I was in Sao Paulo city for two months and three weeks. During my time there I was able to understand a lot of Brazilian culture, their music, the favela history and way of living, the language, and their food.
In Favela Da Paz Institute there are many different projects and things happening at the same time. I don’t know how but somehow you always end up knowing what the next activity is.
Although Favela Da Paz focuses a lot in music and percussion it also has many more projects.
There are exchanges with people from other favelas and diverse projects and alternatives around the city. They have a removable energy project. All the Institute energy is solar energy. Each week there are dance lessons including Santanello, and Pagode. There is a weekly podcast that future different local artists. This was for sure one of my favorite activities. Although at the beginning I didn’t understand much it was always fun and involved some awesome musicians performing. It was like a private tiny desk!
The institute always tries to have different classes or “aulas” as they call them. These classes are open to the people that live at the institute and public in general. In my time there I participated in an audiovisual and cinema class, a workshop about the vulva, feminine organs , and menstrual cycles phases. Dance classes. A 3-day exchange experience and Montessori activities, and a week workshop about healing your inner child.
Each week there was also a creativity art “aula” where many art activities were done. One of them my personal favorite was making paper mâché houses. All the activities where optional as you are the one who decides what you want to contribute and be part of, always respecting your own time and learning process.
Probably my top favorite things where the espontaneusty of music being played all the time, the Saraus.

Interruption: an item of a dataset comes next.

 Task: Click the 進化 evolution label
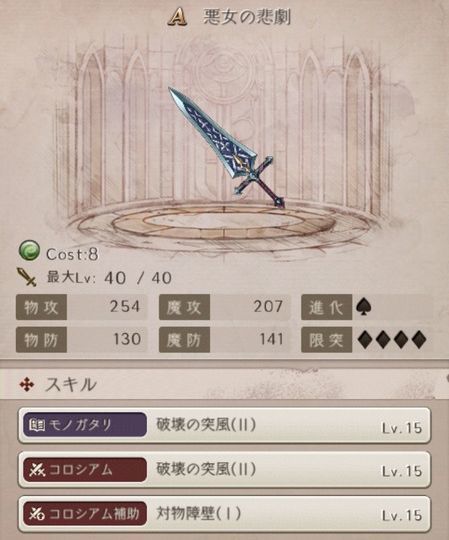[326, 307]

SAMBA NIGHTS, percussion classes and VegeArte.
Sarau is what brasilians call nights were people gather and share art. It can be singing, poetry, or dancing. This was a very cool experience. I had no idea what to expect. Each Sarau there was awesome musicians, rhyming, poetry and rappers.
SAMBA NIGHTS with Samba Na.2. Samba nights are awesome. Samba being played live and being able to see choreographies that people used to do in the 70s and the energy of people enjoying music was just great.

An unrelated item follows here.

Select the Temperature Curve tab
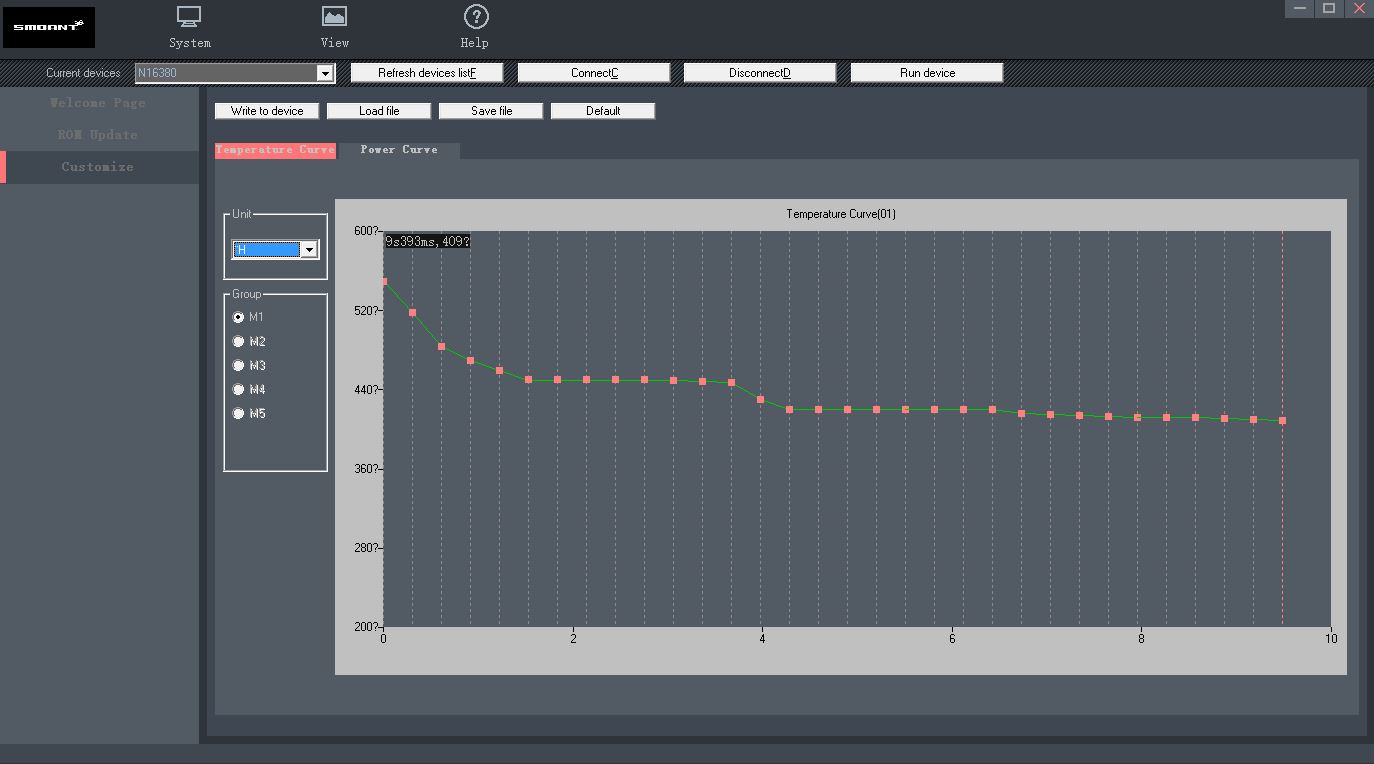pyautogui.click(x=275, y=150)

Percussion classes were so fun. Pequeno and Luis are two really goofy and great teachers. They have patience and make you feel welcomed. This was a very nice space for me the first couple weeks when I didn’t understand a lot of Portuguese and people didn’t understand my Spanish. But all of us understood music, so it worked out!
And lastly VegeArte. VegeArte is a Project that has a focus in healthy vegetarian food made mostly with local and home ingredients. Each week Elem, one of the founders of the Project, has a class where she teaches a recipe and we all make it together and then enjoy eating. I learned so many recipes including banana peel pudinn,and vegetarian farofa. It was a very good way to learn a lot of daily words like oil (oleo), or cooking pot (panela). I got to know people and had a ton of laughs trying to translate things. It was very cool to get to cook things we have in Ecuador in totally different ways. I was able to understand the interconnection that music has in Brazilian cuisine
Although I had some very hard times in my learning process in Brasil. Like when I got dengue. I think I got a very culturally rich experience and I am very grateful for the support I had from people at Institute Favela Da Paz and the Ecoverse. I think the phrase that I used the most in Brasil was “muito brigado” and I really mean it! It was one of the most growing experiences for me. I came home with a different perspective of life.